/darkr

R API for the Trevas VTL engine :8ball:

Primary LanguageRMIT LicenseMIT

darkr

darkr is an R package that wraps Trevas, a Java VTL engine.

What is VTL ?

VTL is a standard language for defining validation and transformation rules (set of operators, their syntax and semantics) for any kind of statistical data

For more information, follow this.

How to use it?

darkr will be available on CRAN as soon as a sufficiently large set of features is developed and tested.

For now, you need to clone this repository, open the project in RStudio, then load the package using devtools::load_all().

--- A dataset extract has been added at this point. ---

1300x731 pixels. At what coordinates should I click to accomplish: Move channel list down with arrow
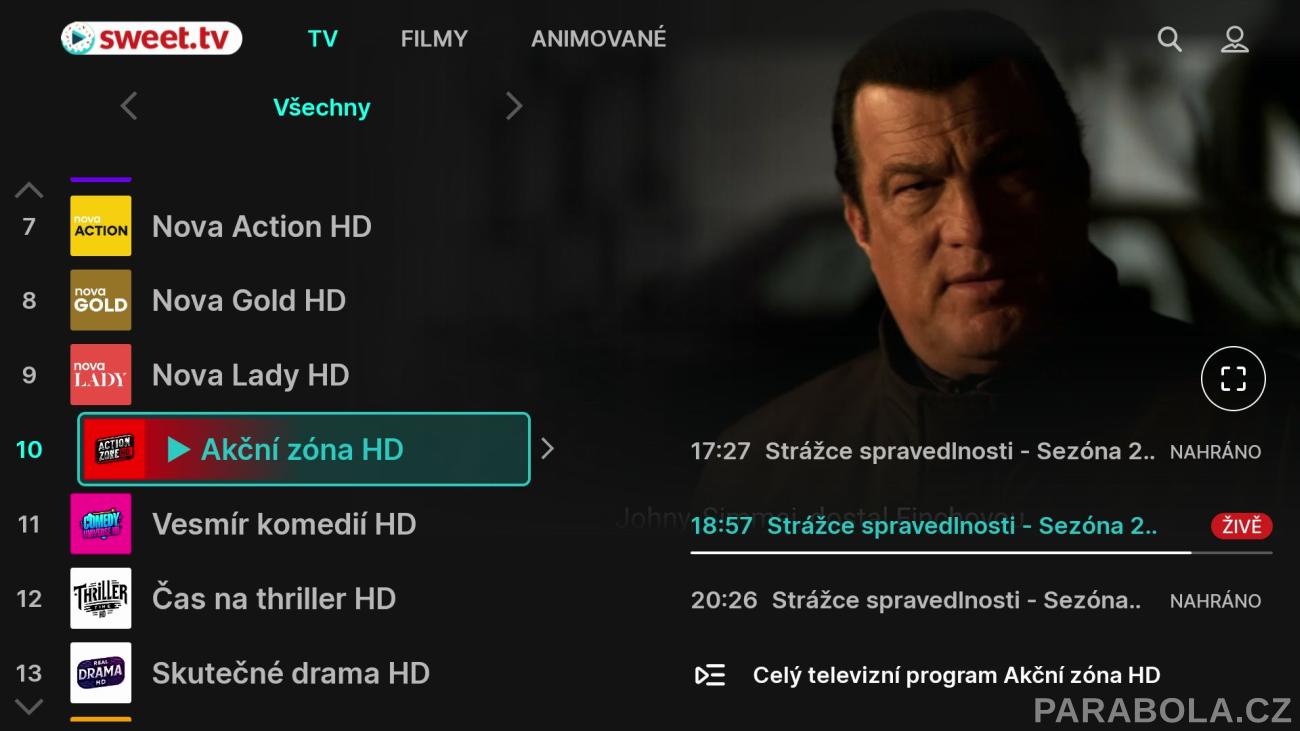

You could also install it via devtools::install_github("romaintailhurat/darkr").

Once done, try:

res <- darkr::vtl_eval("a := 3 * 3; b := 33; c := a + b;")
# 42

You can also use a VTL expression over a dataframe:

df <- darkr:::mock_df()
# names(df)
# [1] "id"   "name" "age"
ds <- darkr::df_to_ds(df)
new_ds <- darkr::vtl_eval("new_ds := ds[ drop age ];", ds)
new_df <- darkr::ds_to_df(new_ds)
# names(new_df)
# [1] "id"   "name"

Limits

This is a work in progress, some important parts are missing:

  • we create a VTL identifier based on column names id or name if they exist, overriding is not possible,
  • multiple bindings are not supported,
  • the Java implementation of a dataset currently used is very basic, it is probably not intended to be on par with native R performance.

Roadmap

  • Basic wrapping of Trevas
  • Dataframes operations :
    • basic support of Trevas dataset operations
    • transformation function from a dataframe to a Trevas dataset
    • back from a dataset to a dataframe
  • Evaluation
    • Support multiple bindings when evaluating a VTL expression
    • Directly support R values for bindings (eg data frames)
    • Implement a VTL expression builder
  • Benchmarking
    • Compare pure R operations VS Trevas

How to developp?

TODO

Java dependency

For now, in order to include Trevas as a jar, you need to clone the GitHub repo, and produce the jar file using mvn package and then copy it.

In two steps :

cd ~/code/vtl/Trevas/vtl-engine/
mvn package

then:

cd ~/code/vtl/darkr/
cp ../Trevas/vtl-engine/target/vtl-engine-0.1.0-jar-with-dependencies.jar ./java/

Why the name?

Because the package is using Trevas, the Java VTL engine, and trevas means "darkness" in Portuguese.